▶ **Directions**
Report each line of the entries below that includes "notifications".

(Dataset excerpts)

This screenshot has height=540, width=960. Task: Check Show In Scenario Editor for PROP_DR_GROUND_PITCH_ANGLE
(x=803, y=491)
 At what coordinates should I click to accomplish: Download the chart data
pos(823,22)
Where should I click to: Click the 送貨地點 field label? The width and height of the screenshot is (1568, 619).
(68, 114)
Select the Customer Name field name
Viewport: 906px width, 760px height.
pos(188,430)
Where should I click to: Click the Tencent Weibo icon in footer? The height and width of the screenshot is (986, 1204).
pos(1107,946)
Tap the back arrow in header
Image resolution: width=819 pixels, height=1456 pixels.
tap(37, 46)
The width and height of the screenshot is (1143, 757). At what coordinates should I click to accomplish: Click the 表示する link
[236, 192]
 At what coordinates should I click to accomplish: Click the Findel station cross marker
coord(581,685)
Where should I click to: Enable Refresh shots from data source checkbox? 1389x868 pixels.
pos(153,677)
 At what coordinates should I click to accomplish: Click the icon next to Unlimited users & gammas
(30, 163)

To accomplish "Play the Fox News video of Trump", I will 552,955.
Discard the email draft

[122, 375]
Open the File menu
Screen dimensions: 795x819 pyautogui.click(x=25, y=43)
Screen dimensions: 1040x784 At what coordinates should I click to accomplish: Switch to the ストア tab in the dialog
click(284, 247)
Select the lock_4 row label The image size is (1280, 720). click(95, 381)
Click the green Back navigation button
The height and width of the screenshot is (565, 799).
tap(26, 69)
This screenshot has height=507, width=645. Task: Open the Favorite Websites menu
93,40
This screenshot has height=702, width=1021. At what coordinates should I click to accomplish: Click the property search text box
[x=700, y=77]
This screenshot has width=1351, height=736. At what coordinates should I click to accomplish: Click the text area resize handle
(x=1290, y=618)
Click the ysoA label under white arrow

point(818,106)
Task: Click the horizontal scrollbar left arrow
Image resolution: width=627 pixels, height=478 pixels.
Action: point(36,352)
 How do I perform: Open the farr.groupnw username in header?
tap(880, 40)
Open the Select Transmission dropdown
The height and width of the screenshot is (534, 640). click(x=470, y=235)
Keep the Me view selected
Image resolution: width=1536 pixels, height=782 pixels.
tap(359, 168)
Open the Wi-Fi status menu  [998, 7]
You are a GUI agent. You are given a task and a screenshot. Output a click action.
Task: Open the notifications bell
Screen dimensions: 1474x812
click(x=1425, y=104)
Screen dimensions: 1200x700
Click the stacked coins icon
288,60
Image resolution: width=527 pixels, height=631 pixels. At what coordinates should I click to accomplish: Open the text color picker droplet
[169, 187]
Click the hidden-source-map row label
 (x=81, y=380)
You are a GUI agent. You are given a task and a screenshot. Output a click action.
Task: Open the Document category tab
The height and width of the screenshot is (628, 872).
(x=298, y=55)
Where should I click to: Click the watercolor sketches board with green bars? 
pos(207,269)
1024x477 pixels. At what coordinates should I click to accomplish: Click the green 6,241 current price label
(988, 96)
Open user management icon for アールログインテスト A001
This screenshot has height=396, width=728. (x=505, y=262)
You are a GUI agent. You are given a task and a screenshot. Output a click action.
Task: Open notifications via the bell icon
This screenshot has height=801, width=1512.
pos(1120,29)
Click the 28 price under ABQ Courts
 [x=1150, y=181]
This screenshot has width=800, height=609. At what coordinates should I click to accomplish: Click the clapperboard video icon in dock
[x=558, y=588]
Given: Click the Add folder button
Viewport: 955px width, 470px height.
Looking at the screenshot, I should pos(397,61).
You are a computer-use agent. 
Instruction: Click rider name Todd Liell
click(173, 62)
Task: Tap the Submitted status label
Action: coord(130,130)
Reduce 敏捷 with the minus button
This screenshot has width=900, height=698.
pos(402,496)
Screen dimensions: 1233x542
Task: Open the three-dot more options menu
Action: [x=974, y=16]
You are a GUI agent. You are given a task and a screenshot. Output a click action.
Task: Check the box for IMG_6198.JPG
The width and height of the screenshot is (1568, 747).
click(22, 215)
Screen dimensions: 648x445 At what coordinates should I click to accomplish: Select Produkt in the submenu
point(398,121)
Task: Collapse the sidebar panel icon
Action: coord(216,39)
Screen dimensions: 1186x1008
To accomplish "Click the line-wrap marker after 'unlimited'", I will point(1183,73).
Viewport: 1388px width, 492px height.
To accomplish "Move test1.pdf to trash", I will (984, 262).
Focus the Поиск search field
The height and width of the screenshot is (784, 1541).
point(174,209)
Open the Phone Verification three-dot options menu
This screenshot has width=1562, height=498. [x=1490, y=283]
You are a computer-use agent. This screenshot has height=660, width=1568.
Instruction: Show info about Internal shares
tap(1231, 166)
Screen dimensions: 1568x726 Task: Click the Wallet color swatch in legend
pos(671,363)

(End Dataset excerpts)

▶ **Response for this exercise**
Task: Open the notifications bell
Task: Open notifications via the bell icon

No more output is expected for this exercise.